Der Löwe in der antiken griechischen Numismatik

Der dominierende Löwe


Vergegenwärtigt man sich, dass nicht nur die frühesten Münzen, die im 7. und 6. Jh. v.Chr. in Lydien entstanden, vorderseitig einen Löwenkopf oder eine Löwenprotome zeigen (1. und 2. Abb.), sondern auch eine Vielzahl anderer archaischer Gepräge im 6. Jh. v. Chr. einen Löwenkopf oder eine Löwenprotome auf ihren Vorderseiten aufweisen, dann wird die große Faszination offenbar, die der Löwe auf die antiken Machthaber und ihre Stempelschneider von Beginn an ausübte.

Schließlich begegnet uns der Löwe im 6. und 5. Jh. v. Chr. auf den Elektronmünzen des mysischen Kyzikos ebenso wie auf den Elektronhekten des ionischen Phokaia und des lesbischen Mytilene (3. Abb.) und auf den Elektronstateren, den Elektrontriten und den silbernen Diobolen des ionischen Miletos. (4. und 5. Abb.)
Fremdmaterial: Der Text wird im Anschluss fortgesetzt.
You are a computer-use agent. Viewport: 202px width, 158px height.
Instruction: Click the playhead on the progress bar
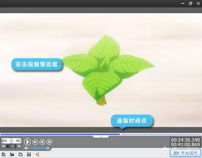121,134
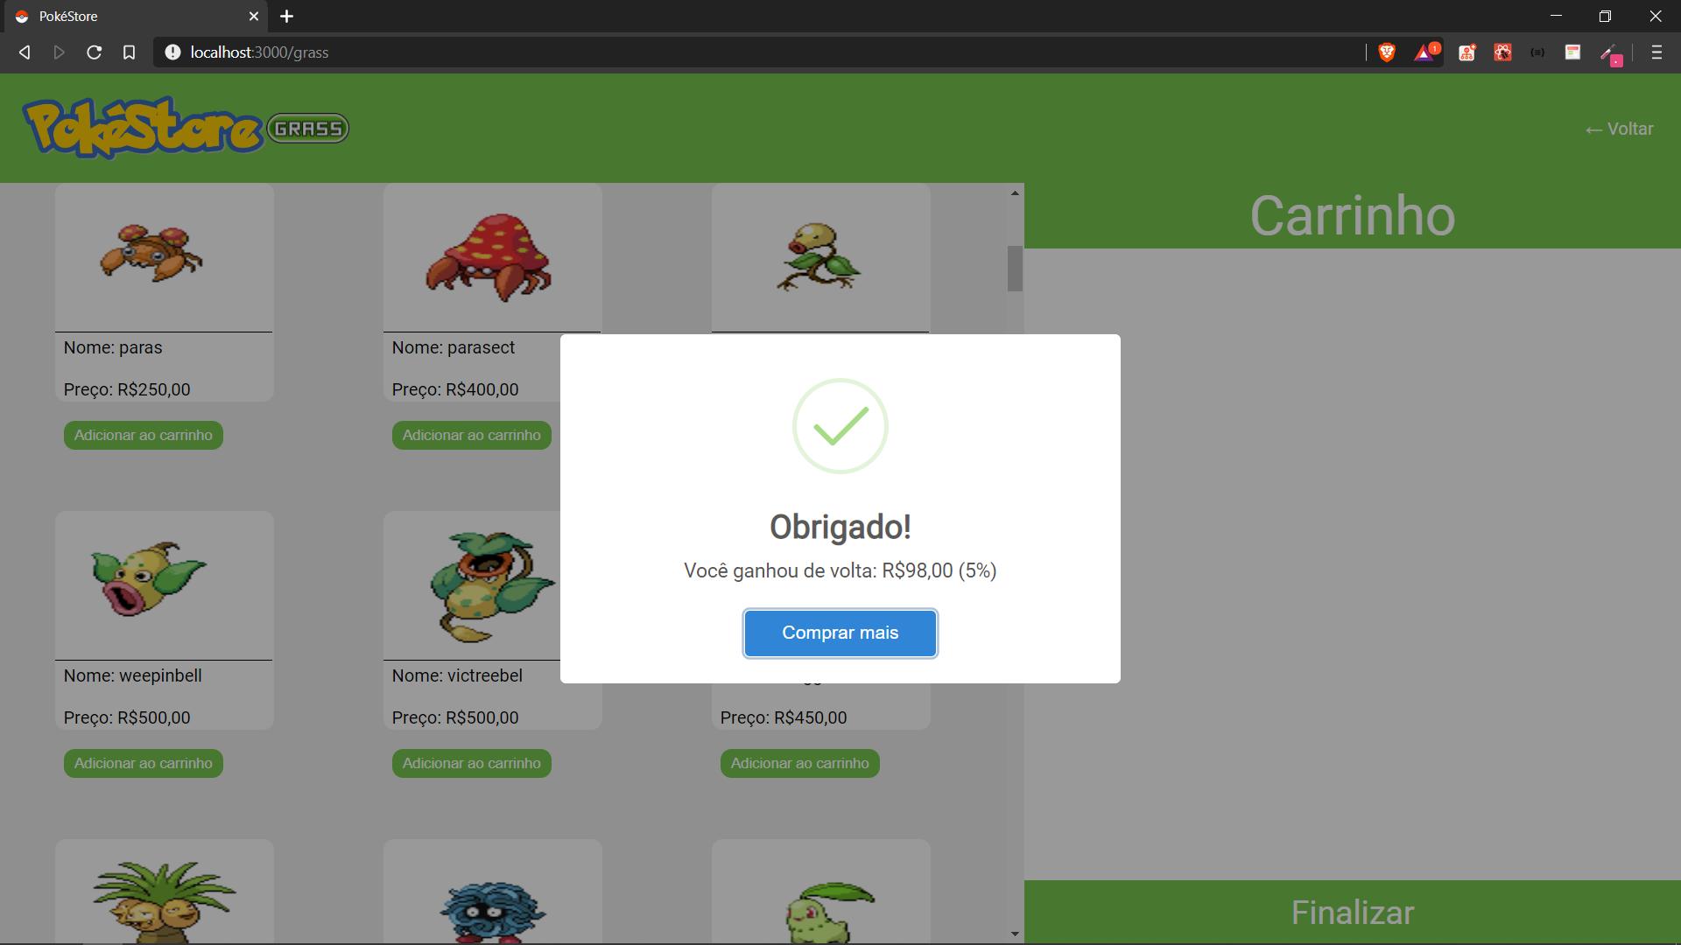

In Miletos wendet der Löwe seinen Kopf sowohl auf dem Stater und der Trite als auch auf dem Diobol allerdings stets nach rückwärts im Gegensatz zu den Löwendarstellungen der übrigen Poleis, auf denen er nie zurückblickt.


Gegen Ende des 5. und zu Beginn des 4. Jh. v. Chr. schmückte jedoch ein neuartiger Löwenkopf die Münzvorderseiten griechischer Münzen, sowohl im unteritalischen Rhegion als auch im ionischen Samos.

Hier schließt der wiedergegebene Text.